Pattern: Caching Strategies
Multi-Level Caching
class LLMCache:
def __init__(self, redis_client):
self.redis = redis_client
self.local_cache = {} # In-memory for hot paths
def _semantic_key(self, prompt):
"""Generate embedding-based key for semantic caching."""
embedding = encoder.encode(prompt)
# Find similar cached prompts
similar = self.redis.search_similar(embedding, threshold=0.95)
return similar[0] if similar else None
def get(self, prompt, exact=True):
# Try exact match first (fast)
exact_key = hashlib.sha256(prompt.encode()).hexdigest()
if exact_key in self.local_cache:
return self.local_cache[exact_key]
cached = self.redis.get(f"llm:exact:{exact_key}")
if cached:
return cached
# Try semantic match (slower but catches paraphrases)
if not exact:
semantic_match = self._semantic_key(prompt)
if semantic_match:
return semantic_match
return None
def set(self, prompt, response, ttl=3600):
exact_key = hashlib.sha256(prompt.encode()).hexdigest()
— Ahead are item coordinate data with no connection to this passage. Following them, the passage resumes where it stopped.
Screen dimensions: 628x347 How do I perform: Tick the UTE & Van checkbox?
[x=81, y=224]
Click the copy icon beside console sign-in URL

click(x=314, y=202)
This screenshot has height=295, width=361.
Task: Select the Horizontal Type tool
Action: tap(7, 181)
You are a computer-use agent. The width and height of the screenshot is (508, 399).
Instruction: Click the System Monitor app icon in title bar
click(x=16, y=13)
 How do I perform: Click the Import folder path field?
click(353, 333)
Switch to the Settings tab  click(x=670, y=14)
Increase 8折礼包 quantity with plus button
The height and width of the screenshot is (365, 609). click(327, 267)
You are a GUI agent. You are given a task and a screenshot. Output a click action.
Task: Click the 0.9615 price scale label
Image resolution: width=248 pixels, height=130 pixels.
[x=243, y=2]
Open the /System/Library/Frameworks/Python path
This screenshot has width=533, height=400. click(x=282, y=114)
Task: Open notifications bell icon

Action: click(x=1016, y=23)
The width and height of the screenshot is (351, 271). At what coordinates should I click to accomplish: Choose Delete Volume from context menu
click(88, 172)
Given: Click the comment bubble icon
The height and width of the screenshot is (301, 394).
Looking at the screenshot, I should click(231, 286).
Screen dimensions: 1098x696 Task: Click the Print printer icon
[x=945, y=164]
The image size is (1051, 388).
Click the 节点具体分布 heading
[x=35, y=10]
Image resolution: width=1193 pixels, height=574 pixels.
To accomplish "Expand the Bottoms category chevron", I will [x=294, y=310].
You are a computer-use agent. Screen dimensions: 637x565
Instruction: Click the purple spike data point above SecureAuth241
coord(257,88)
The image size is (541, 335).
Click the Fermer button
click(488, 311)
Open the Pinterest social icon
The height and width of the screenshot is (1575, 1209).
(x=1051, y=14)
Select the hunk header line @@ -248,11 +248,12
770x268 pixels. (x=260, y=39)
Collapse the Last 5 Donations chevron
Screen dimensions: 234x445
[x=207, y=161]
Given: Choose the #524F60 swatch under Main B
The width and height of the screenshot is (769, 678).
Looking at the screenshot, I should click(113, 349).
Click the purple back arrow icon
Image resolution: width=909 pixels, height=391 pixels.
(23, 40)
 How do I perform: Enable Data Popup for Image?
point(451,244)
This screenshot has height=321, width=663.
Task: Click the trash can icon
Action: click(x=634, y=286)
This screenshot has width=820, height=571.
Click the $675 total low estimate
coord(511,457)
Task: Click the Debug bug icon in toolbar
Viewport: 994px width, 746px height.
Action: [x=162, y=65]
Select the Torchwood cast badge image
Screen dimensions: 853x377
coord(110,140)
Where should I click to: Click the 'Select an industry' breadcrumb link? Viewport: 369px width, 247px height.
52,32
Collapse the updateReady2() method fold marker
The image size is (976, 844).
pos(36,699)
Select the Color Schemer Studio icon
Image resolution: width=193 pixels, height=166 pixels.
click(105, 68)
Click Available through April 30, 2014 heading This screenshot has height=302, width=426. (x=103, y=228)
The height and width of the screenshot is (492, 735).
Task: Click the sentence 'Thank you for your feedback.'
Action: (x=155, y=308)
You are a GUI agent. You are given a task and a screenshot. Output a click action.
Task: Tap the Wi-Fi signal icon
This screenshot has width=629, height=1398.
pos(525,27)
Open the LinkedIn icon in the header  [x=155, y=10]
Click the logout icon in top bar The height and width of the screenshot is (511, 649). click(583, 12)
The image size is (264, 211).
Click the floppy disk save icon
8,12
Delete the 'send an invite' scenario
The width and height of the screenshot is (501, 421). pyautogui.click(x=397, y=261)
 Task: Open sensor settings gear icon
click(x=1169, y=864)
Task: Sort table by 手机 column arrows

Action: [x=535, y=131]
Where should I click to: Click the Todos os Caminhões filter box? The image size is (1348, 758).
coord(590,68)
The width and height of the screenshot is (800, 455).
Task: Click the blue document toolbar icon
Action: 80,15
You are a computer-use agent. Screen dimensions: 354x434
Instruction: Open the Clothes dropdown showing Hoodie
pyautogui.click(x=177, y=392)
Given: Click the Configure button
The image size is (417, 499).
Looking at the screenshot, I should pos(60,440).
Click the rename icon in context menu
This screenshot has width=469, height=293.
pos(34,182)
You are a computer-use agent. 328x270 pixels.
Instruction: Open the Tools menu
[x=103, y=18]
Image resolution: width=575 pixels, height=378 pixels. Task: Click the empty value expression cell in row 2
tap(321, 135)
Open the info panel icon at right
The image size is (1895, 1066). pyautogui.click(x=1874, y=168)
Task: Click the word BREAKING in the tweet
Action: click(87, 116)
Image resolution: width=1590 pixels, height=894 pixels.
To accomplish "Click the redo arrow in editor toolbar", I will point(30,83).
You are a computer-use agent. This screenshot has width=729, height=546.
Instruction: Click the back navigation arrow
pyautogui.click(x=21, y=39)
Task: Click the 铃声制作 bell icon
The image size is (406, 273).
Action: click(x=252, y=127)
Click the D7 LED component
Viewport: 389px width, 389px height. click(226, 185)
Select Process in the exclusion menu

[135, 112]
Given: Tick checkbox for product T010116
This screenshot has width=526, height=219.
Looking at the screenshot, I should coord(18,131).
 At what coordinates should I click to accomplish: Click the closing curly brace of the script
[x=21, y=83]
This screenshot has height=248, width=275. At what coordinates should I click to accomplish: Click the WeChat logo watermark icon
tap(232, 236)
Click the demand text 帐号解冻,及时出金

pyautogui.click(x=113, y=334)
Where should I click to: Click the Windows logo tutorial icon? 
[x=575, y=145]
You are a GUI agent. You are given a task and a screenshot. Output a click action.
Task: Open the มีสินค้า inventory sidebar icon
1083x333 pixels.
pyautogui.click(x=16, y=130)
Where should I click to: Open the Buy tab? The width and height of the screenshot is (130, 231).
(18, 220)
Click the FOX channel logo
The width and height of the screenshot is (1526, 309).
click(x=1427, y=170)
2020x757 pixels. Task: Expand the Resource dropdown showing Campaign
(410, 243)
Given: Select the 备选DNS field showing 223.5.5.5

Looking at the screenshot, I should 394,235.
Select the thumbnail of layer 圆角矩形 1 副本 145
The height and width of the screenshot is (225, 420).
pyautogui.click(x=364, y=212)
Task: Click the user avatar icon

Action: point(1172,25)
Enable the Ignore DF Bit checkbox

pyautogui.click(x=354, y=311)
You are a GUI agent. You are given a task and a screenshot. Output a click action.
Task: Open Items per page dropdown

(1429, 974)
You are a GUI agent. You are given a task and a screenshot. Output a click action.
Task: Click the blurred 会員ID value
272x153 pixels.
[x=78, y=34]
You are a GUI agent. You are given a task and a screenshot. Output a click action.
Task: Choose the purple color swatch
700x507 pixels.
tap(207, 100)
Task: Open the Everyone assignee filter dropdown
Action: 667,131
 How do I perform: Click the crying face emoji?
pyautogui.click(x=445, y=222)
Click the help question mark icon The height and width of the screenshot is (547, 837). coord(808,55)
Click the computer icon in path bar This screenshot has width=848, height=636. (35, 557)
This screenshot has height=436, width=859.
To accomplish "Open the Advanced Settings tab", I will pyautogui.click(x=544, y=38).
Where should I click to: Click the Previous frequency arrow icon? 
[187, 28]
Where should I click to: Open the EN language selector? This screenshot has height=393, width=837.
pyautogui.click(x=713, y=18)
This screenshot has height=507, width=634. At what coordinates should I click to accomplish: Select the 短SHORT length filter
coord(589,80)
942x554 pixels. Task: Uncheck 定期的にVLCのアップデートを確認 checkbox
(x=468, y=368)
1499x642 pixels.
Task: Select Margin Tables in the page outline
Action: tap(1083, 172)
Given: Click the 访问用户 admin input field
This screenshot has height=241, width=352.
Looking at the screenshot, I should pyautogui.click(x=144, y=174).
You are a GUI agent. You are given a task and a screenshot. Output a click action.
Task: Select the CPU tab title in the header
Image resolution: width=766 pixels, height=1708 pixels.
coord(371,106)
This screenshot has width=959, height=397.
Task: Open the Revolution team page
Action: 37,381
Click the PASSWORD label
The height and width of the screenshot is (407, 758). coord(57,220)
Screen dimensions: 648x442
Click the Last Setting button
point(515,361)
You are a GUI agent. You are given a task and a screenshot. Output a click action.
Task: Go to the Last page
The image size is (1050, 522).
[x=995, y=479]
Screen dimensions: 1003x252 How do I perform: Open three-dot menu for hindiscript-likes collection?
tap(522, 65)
self.local_cache[exact_key] = response
self.redis.setex(f"llm:exact:{exact_key}", ttl, response)
Pattern: Fallback Chains
Graceful Degradation
class LLMFallbackChain:
def __init__(self):
self.models = [
("gpt-4", self._call_gpt4),
("gpt-3.5-turbo", self._call_gpt35),
("local-model", self._call_local),
]
def generate(self, prompt, **kwargs):
last_error = None
for model_name, model_fn in self.models:
try:
response = model_fn(prompt, **kwargs)
return {"model": model_name, "content": response}
except RateLimitError:
continue # Try next model
except APIError as e:
last_error = e
continue
except Exception as e:
last_error = e
break
# All models failed
return {"error": str(last_error), "fallback": self._static_fallback(prompt)}
def _static_fallback(self, prompt):
"""Return a safe fallback response."""
return "I'm unable to process this request right now. Please try again later."
Key Takeaways
- LLMs are non-deterministic—design for variability
- Use prompt templates for consistency and maintainability
- Chain of thought improves reasoning for complex tasks
- RAG grounds LLMs in real data, reducing hallucinations
- Function calling extracts structured data reliably
- Agents combine LLMs with tools for complex workflows
- Multi-level caching reduces costs and latency
- Fallback chains ensure availability
- Test with diverse inputs, not just happy paths
LLM integration is a new discipline. These patterns are emerging best practices.